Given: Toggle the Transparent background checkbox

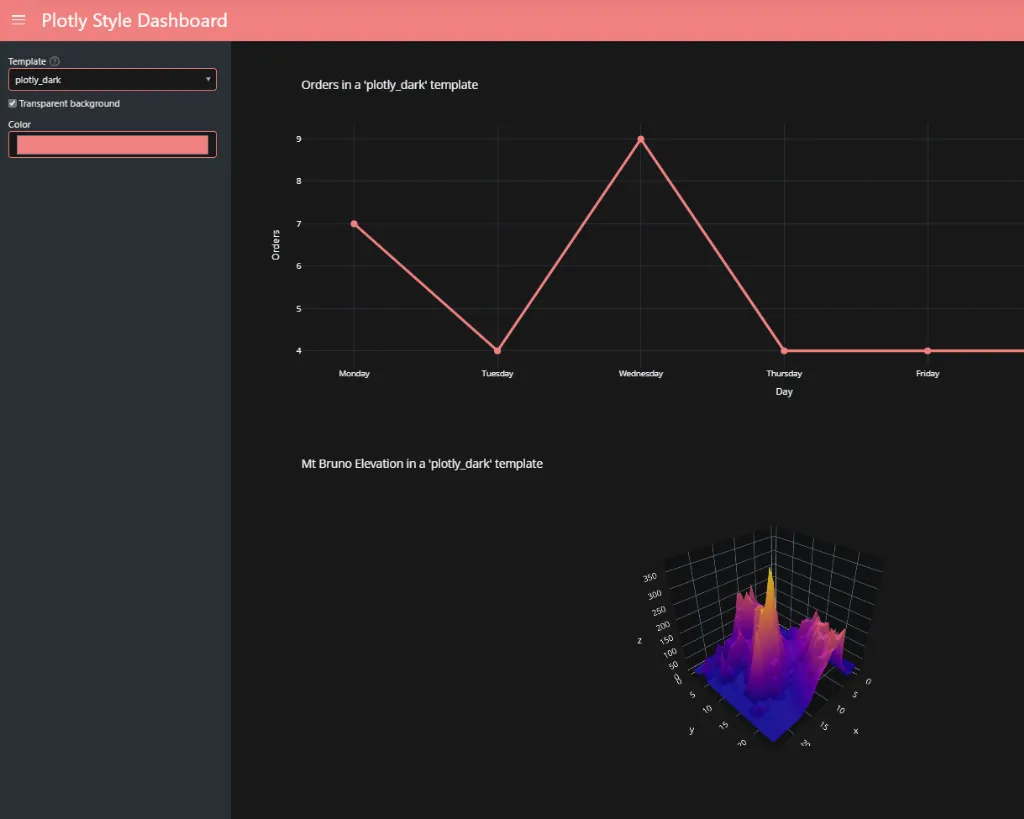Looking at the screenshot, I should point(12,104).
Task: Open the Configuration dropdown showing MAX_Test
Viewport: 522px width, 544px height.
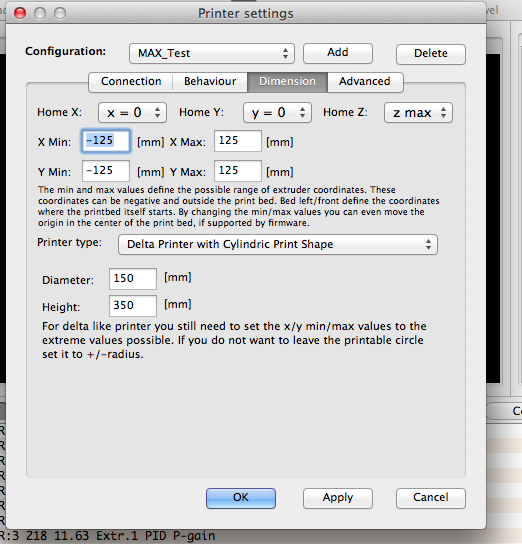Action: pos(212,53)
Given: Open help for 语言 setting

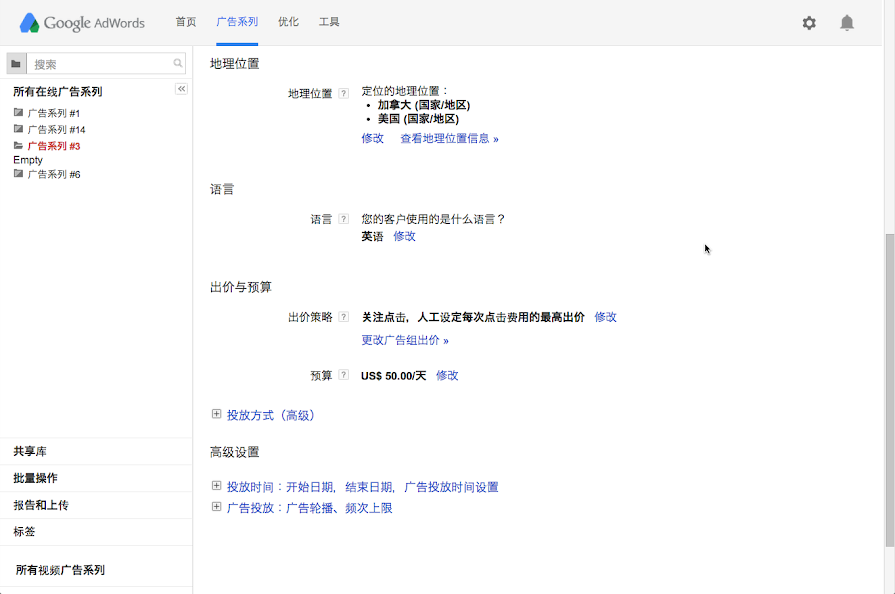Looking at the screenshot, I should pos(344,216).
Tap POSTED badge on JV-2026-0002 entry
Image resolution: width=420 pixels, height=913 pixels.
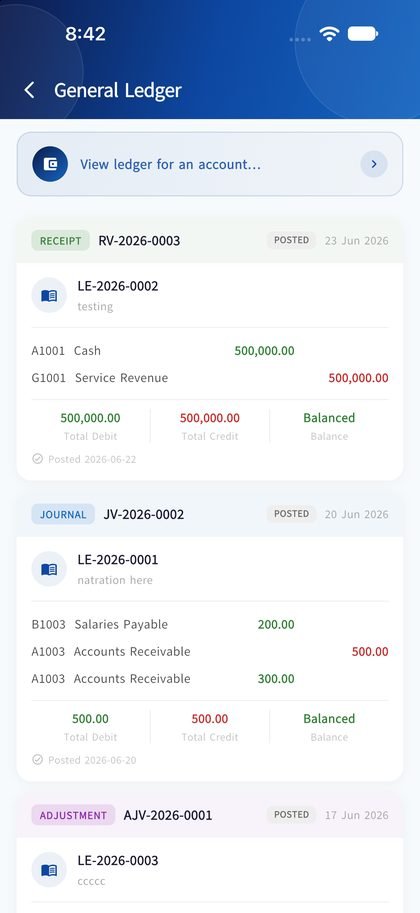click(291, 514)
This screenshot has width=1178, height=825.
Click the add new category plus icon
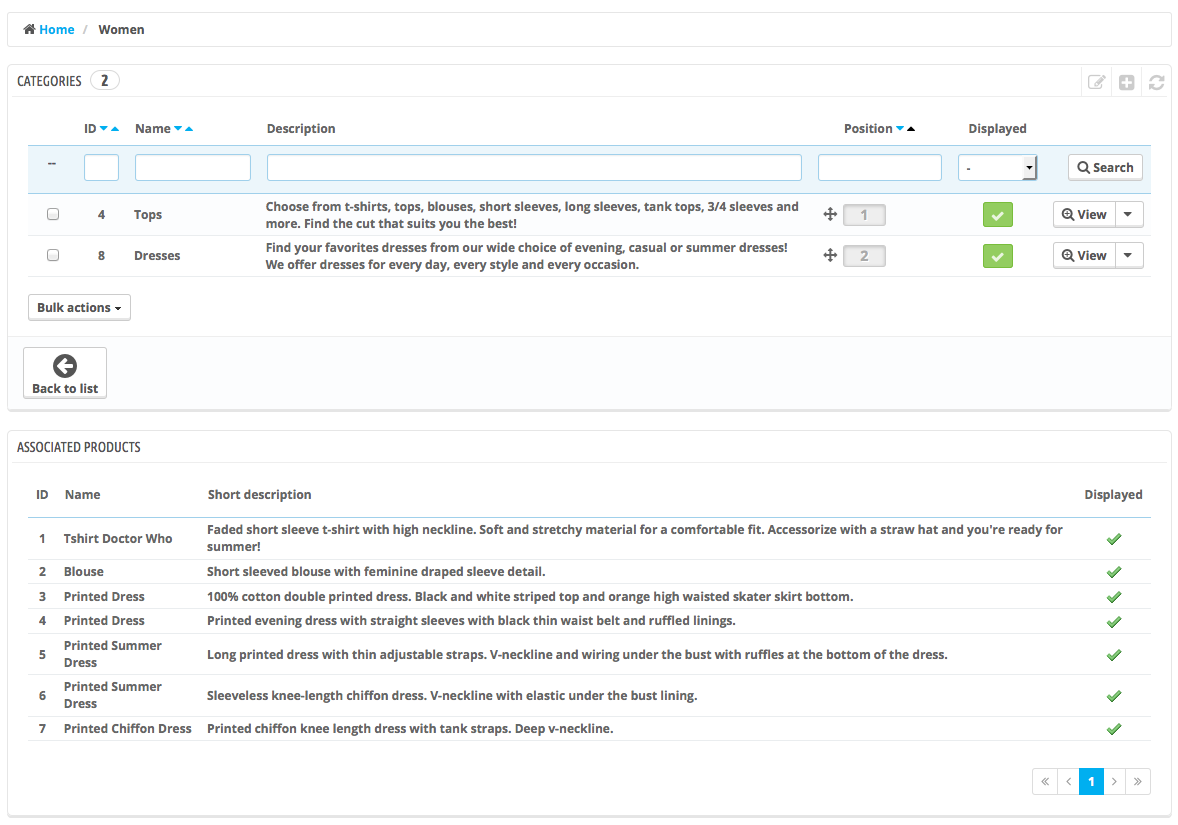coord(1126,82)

Try it - Copy the entries exactly. No pictures.

Answer box -
Given: Toggle the Transparent background checkbox

Looking at the screenshot, I should point(12,104).
Task: Open the Configuration dropdown showing MAX_Test
Viewport: 522px width, 544px height.
Action: pos(212,53)
Given: Open help for 语言 setting

Looking at the screenshot, I should pos(344,216).
Tap POSTED badge on JV-2026-0002 entry
Image resolution: width=420 pixels, height=913 pixels.
click(291, 514)
This screenshot has width=1178, height=825.
Click the add new category plus icon
coord(1126,82)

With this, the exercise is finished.